In the winter of 1953, Vladimir Nabokov finished writing the work, Lolita, in English, nearly a year after the first showing of Waiting for Godot, an absurdist play written by Samuel Beckett, an Irish writer, in French. These two authors chose a foreign language to express their theses, and they translated the works themselves back into their native tongues. While it is rare for writers to elect to weave in and out of their natural languages, scientists today do so quite commonly.

In the world of science, where English journals (especially American English ones) are seen as more prestigious, authors of alternate native tongues draft manuscripts in English, and afterward frequently translate these works back into their home country’s language for publication in smaller regional journals or conference proceedings. The art of language-hopping is not a carefully selected device to produce a creative effect, like those employed by Nabokov and Beckett. Rather, it is a necessary procedure used to achieve readership recognition from colleagues and the scientific community at large.

What impact does English have on the global scientific community? For one, it severely limits the participating population to those who can gain the requisite skills. We worry about the influence of socioeconomic class in the United States on determining opportunity to engage in science; however if we add the impediment of speaking and writing science in a foreign language, there is no doubt that we are scraping only the creamiest social classes.
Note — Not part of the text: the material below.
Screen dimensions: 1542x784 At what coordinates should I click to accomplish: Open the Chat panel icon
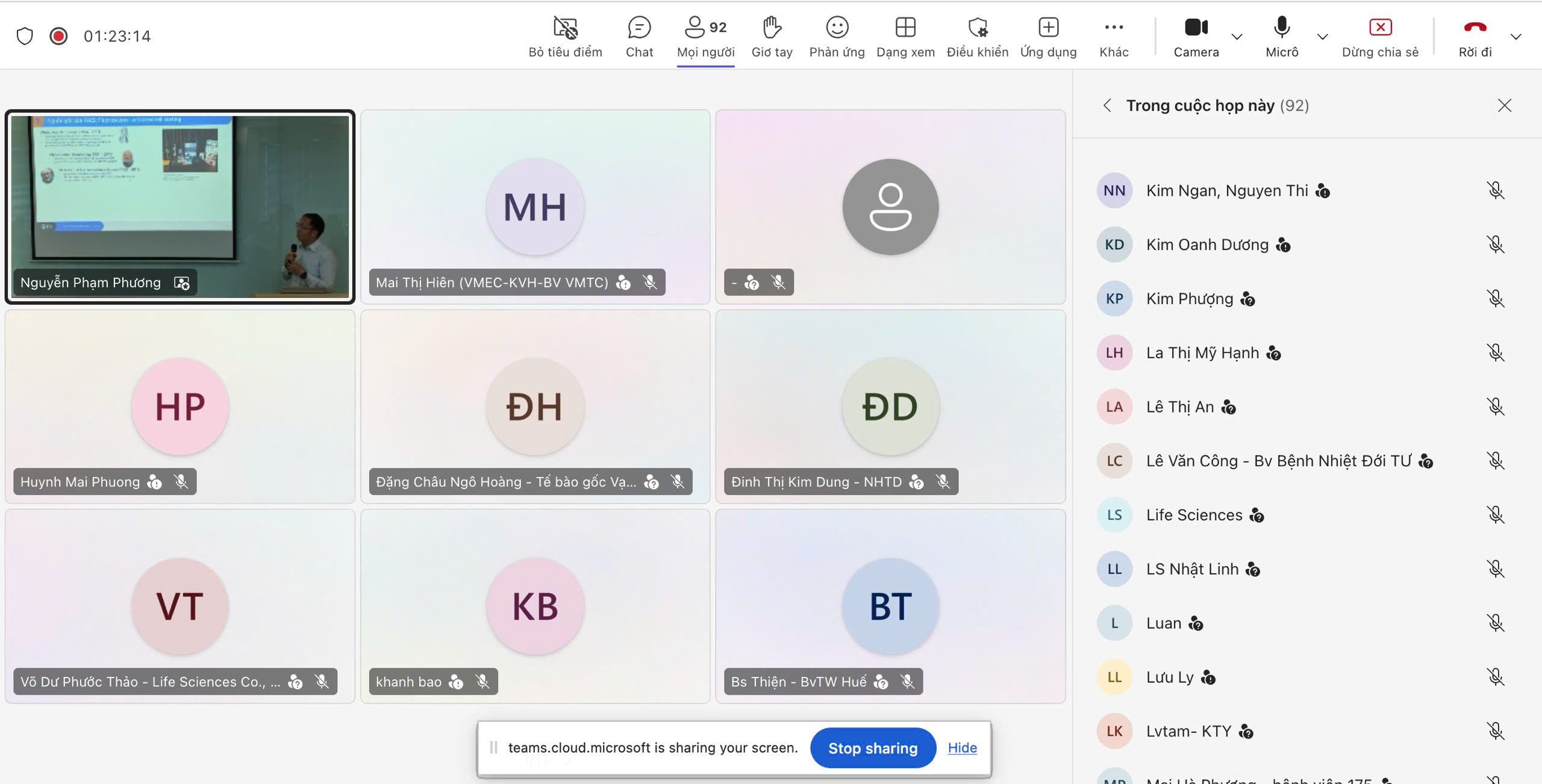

In fact, if we look at the fortunate populations that have had access to English lessons from a young age, even those who have excelled still have to admit an obvious thing: speaking and writing in a foreign language (well) is hard! Give it a try! For those of you blessed with a second language, try writing about any scientific concept in that other language, and then in your native language. The second will likely slip right off your tongue at a speed that puts the first to shame! Writing and talking about science in a foreign language is an energy barrier, in addition to the barrier just brought down with your groundbreaking discovery.

A non-native English-speaking scientist must force his/her natural words into a rigidly structured alternate lexicon, and this process inherently changes the way science is recorded. We express science not only through words, jointed by the nuts and bolts of conjunctions and conjugations, but in the points we emphasize, the form of the storyline we tell, the way we view and perceive communication. Samuel Beckett consciously chose to write in French, and when asked why, he responded, “because it is easier to write without style.”

A language conveys information but in its native form, it infuses its nouns, adjectives, and verbs with a richness bigger than the meaning itself. It gives words a sense. Though science itself attempts to root out the un-quantitative, the way we conceive of science is drenched in the cultural environment where we produce it. These cultural subtleties manifest themselves in oral and written communications of scientific work, and bias the way we assess intellectual merit, so that even as objective judges we prefer the “American scientist”.

Having a default language has its obvious benefits. It streamlines the communication within the field and on the surface provides more inclusivity than exclusivity. How do the benefits of a primary language balance the costs of a non-native scientist’s translation? The reality is that the benefits to a monopolistic language system are very clear while the costs are more obscure.

Ultimately the purpose of examining the role of language in science is to point out inequities that prematurely determine the success of a scientist. The role of the English language as a source of potential injustice is just one part of the conversation we need to be having about an equal-opportunity global scientific community. The language we use when we speak science is as important as any other part in a methods section and should be deliberate and fair.

Since the integrity of our scientific process depends upon the rigor of peer review, perhaps any verbal biases should be taken into account in that process--just as the “structural integrity” of any other “vessel” would be considered an article’s review. Keeping a constant critical eye on our methodology helps us strive for scientific excellence and objectivity.

The self-imposed language barrier embraced by Nabokov and Beckett produced works of brilliance, acclaimed for decades following their publication. It’s about time we give the same recognition to the scientists who perform this act every day.